Washington, DC —Scientists inside the U.S Department of Agriculture do not see a culture of scientific integrity taking hold from the 2013 adoption of a policy with that stated purpose, according to the results of a new survey by the USDA Office of Inspector General (IG). The survey was undertaken after Dr. Jon Lundgren, one of USDA’s top entomologists represented by Public Employees for Environmental Responsibility (PEER), publicly complained of political suppression of research linking potent new insecticides pushed by agribusiness with declines in wild pollinators, such as monarch butterflies.
The IG “Survey of USDA Scientists Regarding Scientific Integrity” polled scientists from four branches of the agency: Agricultural Research Service, Forest Service, Economic Research Service and Natural Resources Conservation Service. Notably, a significant percentage (41%, totaling 900 scientists) contacted by the IG refused to fill out the survey. Those who did fill it out had little good to say:
- Nearly a tenth of respondents (more than 120 scientists) report their research findings have “been altered or suppressed for reasons other than technical merit.” However, not one filed a Scientific Integrity complaint. Most (60%) confess they did not know how to file a complaint.
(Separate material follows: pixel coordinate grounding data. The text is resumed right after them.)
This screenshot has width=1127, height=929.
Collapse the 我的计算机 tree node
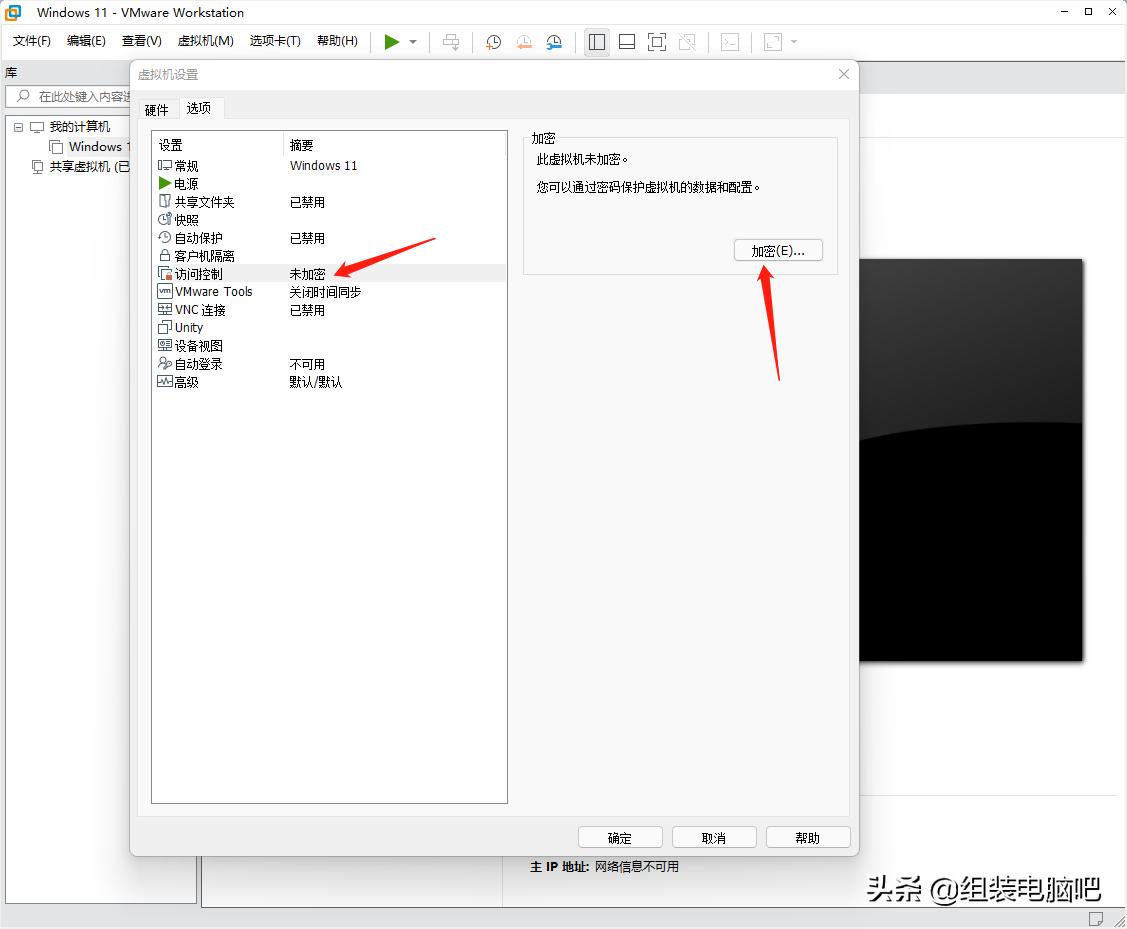[x=17, y=126]
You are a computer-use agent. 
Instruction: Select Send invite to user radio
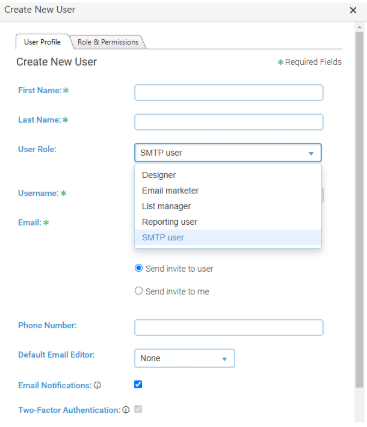pos(139,268)
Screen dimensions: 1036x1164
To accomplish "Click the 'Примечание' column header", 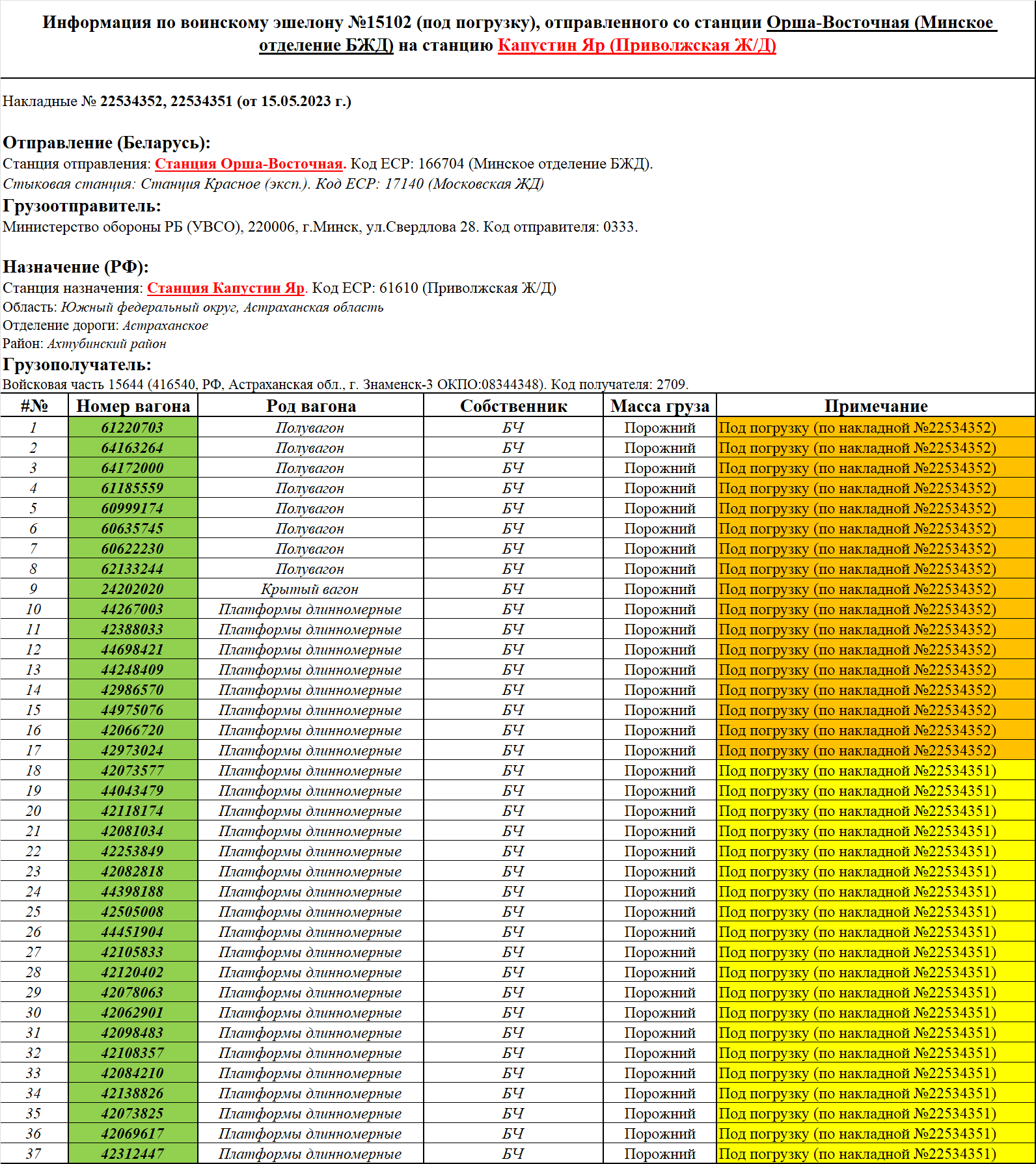I will [875, 406].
- The vast majority feel the USDA Scientific Integrity Policy made no difference in their work. Of those who see a difference more say it made matters worse rather than better. More than one-sixth (18%) were not even aware there was a policy; and
- A majority of respondents (51%) do not think that USDA strongly promotes scientific integrity or refused to venture an opinion.
“You do not need to have many cases to create a strong chilling effect, and the current science climate inside USDA is quite nippy,” stated PEER Executive Director Jeff Ruch, noting that USDA’s policy actually contains a gag order forbidding scientists “from making statements that could be construed as being judgments of or recommendations on USDA or any other federal government policy, either intentionally or inadvertently.” “USDA scientists correctly perceive that their agency’s Scientific Integrity Policy is incredibly weak and its implementation is even weaker.”
One noteworthy result was that nearly three-quarters (74%) of the responding scientists say agency management flags certain research areas as “sensitive/controversial,” with climate change, pollinator health, and anti-microbial resistance as the leading hot button topics. As one scientist commented “subtle tampering is common: with interpretations on politically sensitive topics, whether and how we address a certain research question, how we interpret our findings for the public are all interfered with on occasion.”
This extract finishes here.